— Passage —
========

Recently, the data platform for AI, Scale AI launched one of the popular large scale datasets for autonomous driving, PandaSet. According to the Scale AI team, this dataset is the first open-source dataset made available for both academic and commercial use.
Amid the pandemic, the collaboration in AI and research communities have witnessed a spike in solving the pressing issues. However, due to the lockdown, some of the industries like autonomous vehicle (AV) are witnessing difficulties in developing new technologies at scale as testing on roads is suspended for the time being to ensure the safety of those involved.
According to the Scale team, various AV organisations have turned to complementary techniques and simulated data to continue their work, but there is often no substitute for high-quality data that captures the complex and often messy reality of driving in the real world. This particular condition inspired the Scale AI team to release the PandaSet amid the crisis for training machine learning models for autonomous driving.
A labelled data serves as an important element while working on machine learning or deep learning models. It can be said that a good and clean dataset is more vital than machine learning algorithms while building robust AI models. Scale AI has been accelerating the development of AI applications by assisting machine learning teams in generating high-quality data.
PandaSet
PandaSet is a large-scale dataset that can be used for training machine learning models for autonomous driving. The dataset is provided by the Scale AI team in collaboration with the LIDAR (3D-sensors) manufacturing company, Hesai.
PandaSet is a combination of sophisticated LIDAR technology with high-quality data annotation that aims to promote and advance research and development in autonomous driving and machine learning.

========

[Dataset entries]
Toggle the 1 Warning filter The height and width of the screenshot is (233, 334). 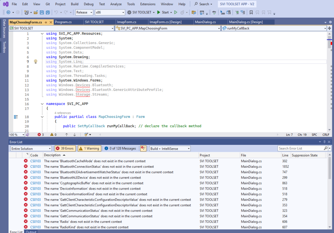coord(89,148)
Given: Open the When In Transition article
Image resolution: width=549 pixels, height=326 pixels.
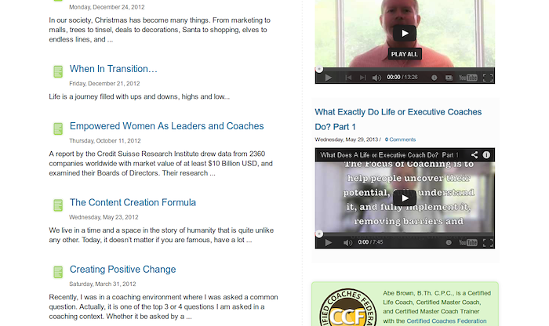Looking at the screenshot, I should click(114, 69).
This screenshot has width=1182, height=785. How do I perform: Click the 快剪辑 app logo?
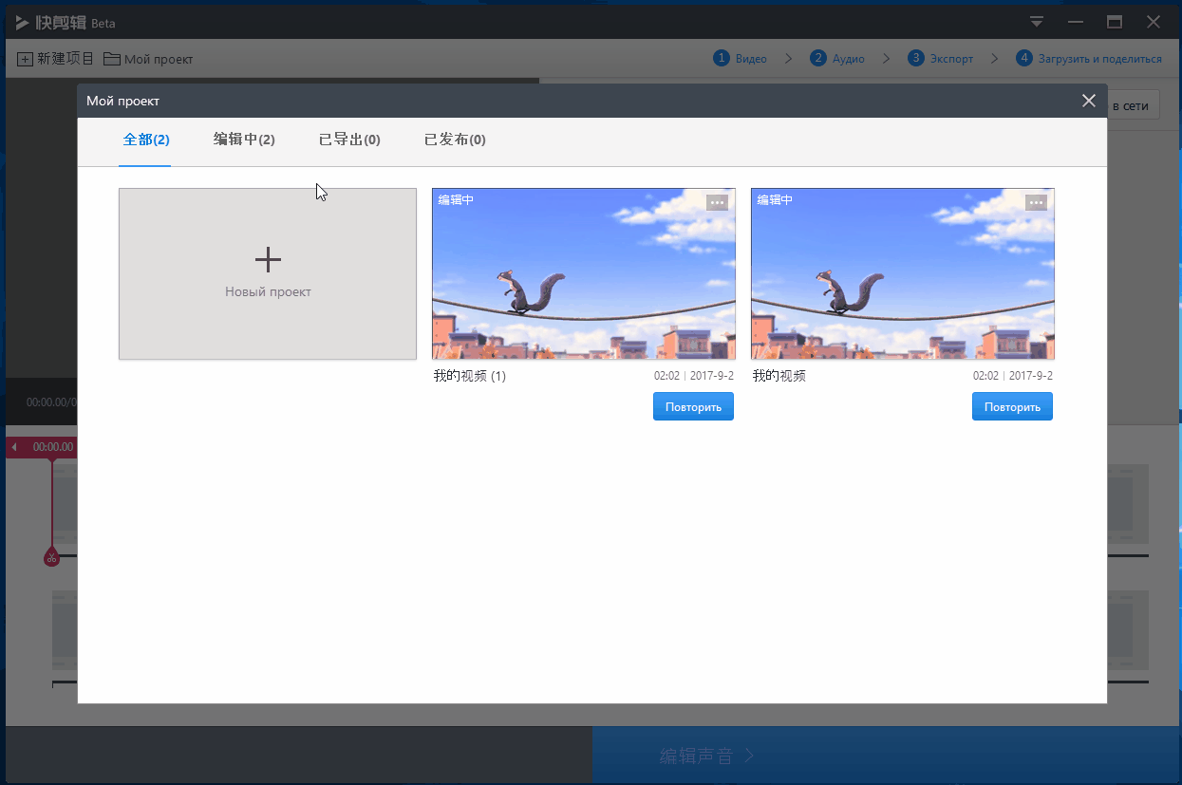[x=23, y=22]
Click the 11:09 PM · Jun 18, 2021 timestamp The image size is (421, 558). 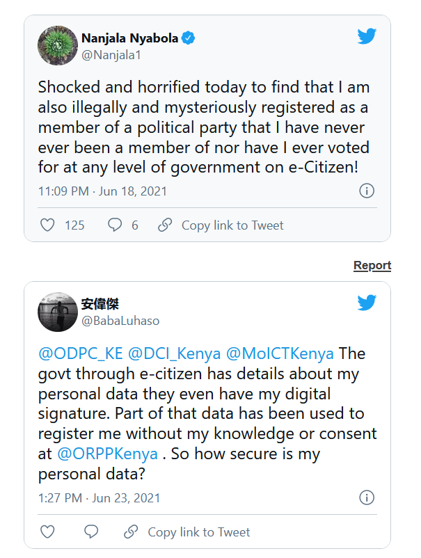(x=102, y=191)
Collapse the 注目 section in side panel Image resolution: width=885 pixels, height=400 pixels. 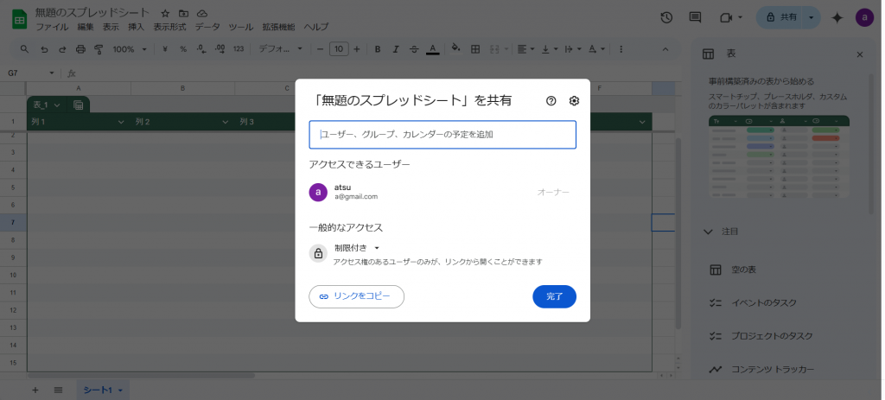709,232
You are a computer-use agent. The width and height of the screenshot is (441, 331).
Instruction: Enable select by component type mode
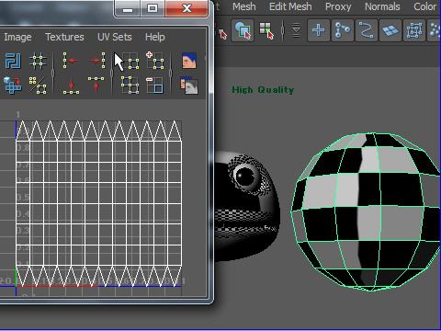coord(266,30)
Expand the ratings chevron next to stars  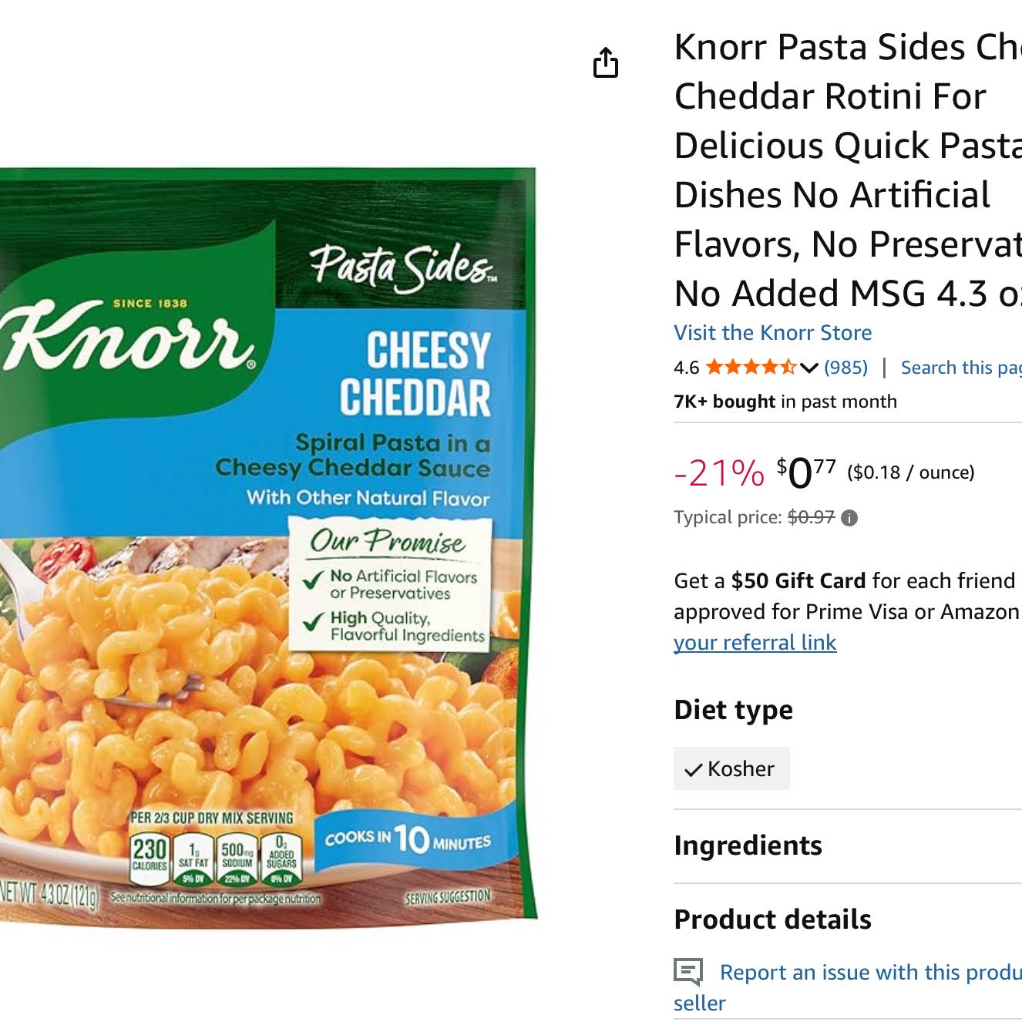[809, 368]
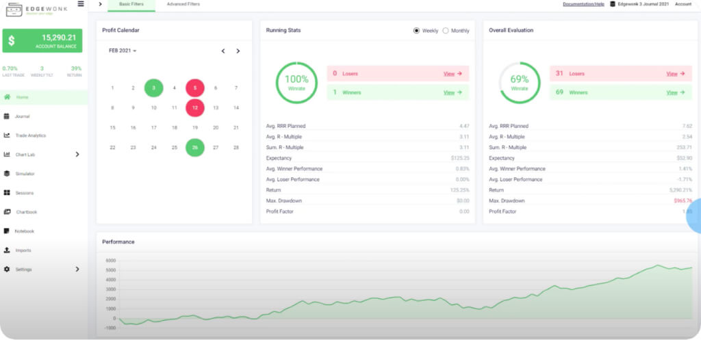This screenshot has height=340, width=701.
Task: Click the Trade Analytics chart icon
Action: 7,135
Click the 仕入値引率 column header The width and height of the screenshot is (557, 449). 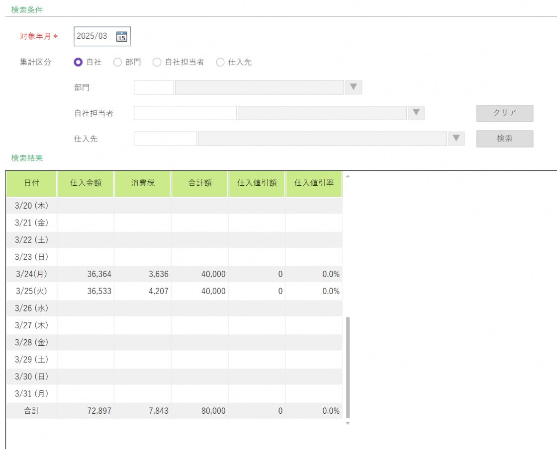314,183
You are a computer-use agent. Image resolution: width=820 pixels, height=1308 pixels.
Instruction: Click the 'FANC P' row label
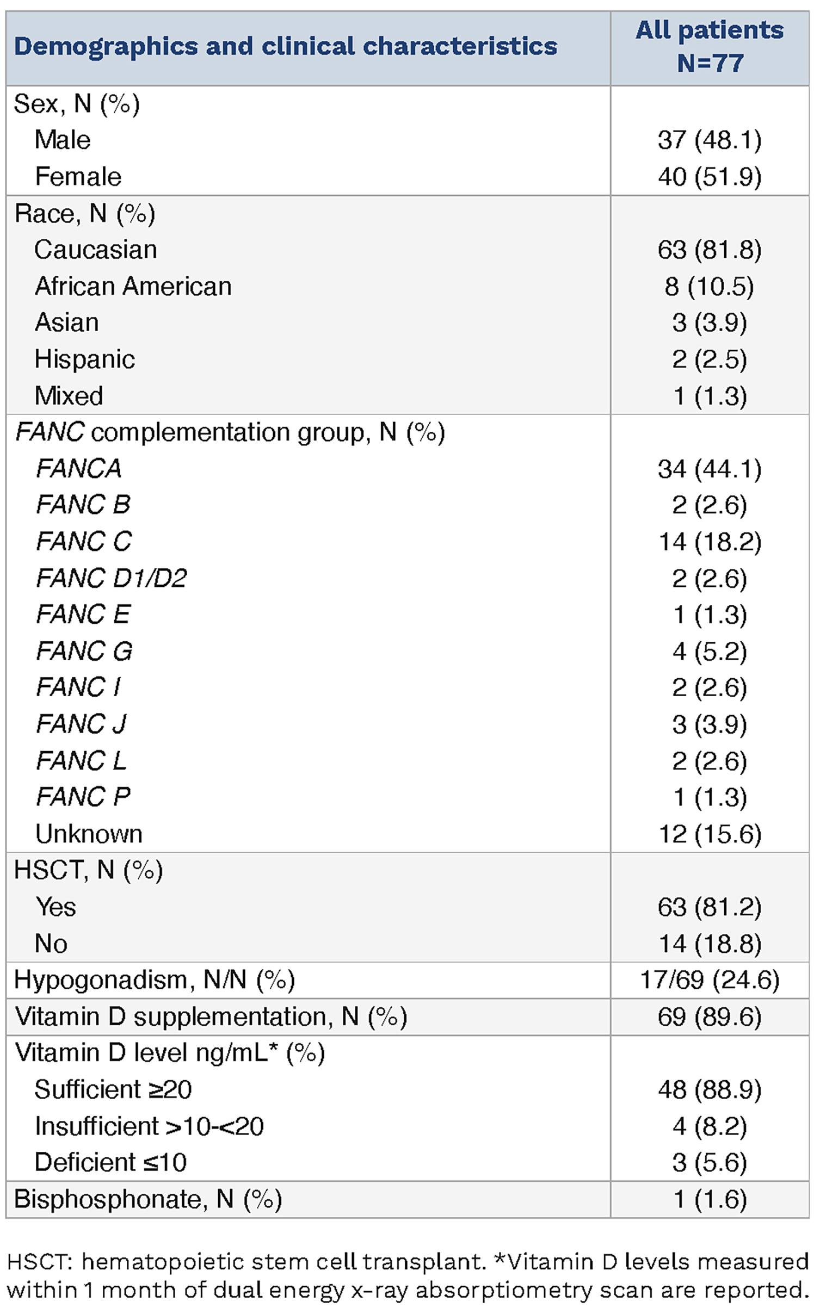pyautogui.click(x=83, y=797)
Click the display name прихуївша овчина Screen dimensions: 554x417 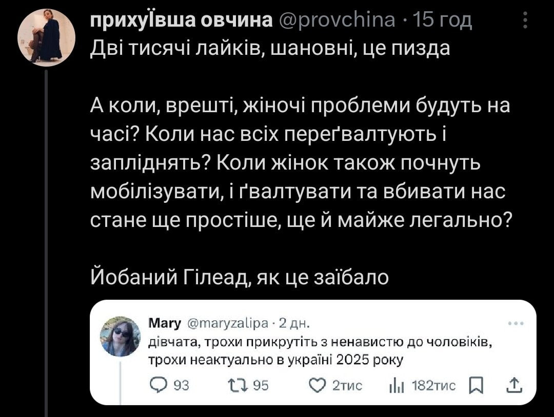181,20

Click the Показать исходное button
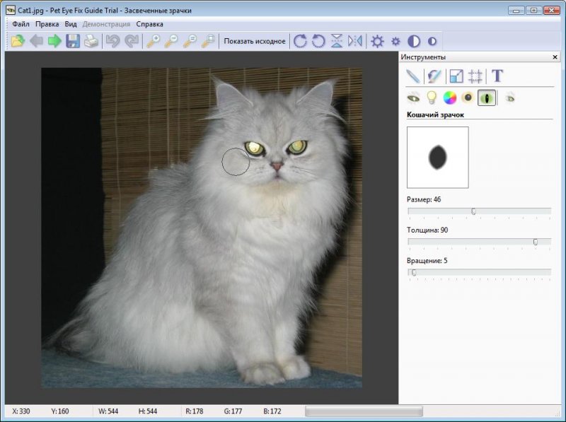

========

— Required work —
1) According to the PandaSet article, which LIDAR manufacturer provided the dataset together with the Scale AI team?
2) Reproduce the portion of the PandaSet article that begins at the words "A labelled data" and stops after "and machine learning.".

— Task-by-task results —
1) Hesai

2)
A labelled data serves as an important element while working on machine learning or deep learning models. It can be said that a good and clean dataset is more vital than machine learning algorithms while building robust AI models. Scale AI has been accelerating the development of AI applications by assisting machine learning teams in generating high-quality data.
PandaSet
PandaSet is a large-scale dataset that can be used for training machine learning models for autonomous driving. The dataset is provided by the Scale AI team in collaboration with the LIDAR (3D-sensors) manufacturing company, Hesai.
PandaSet is a combination of sophisticated LIDAR technology with high-quality data annotation that aims to promote and advance research and development in autonomous driving and machine learning.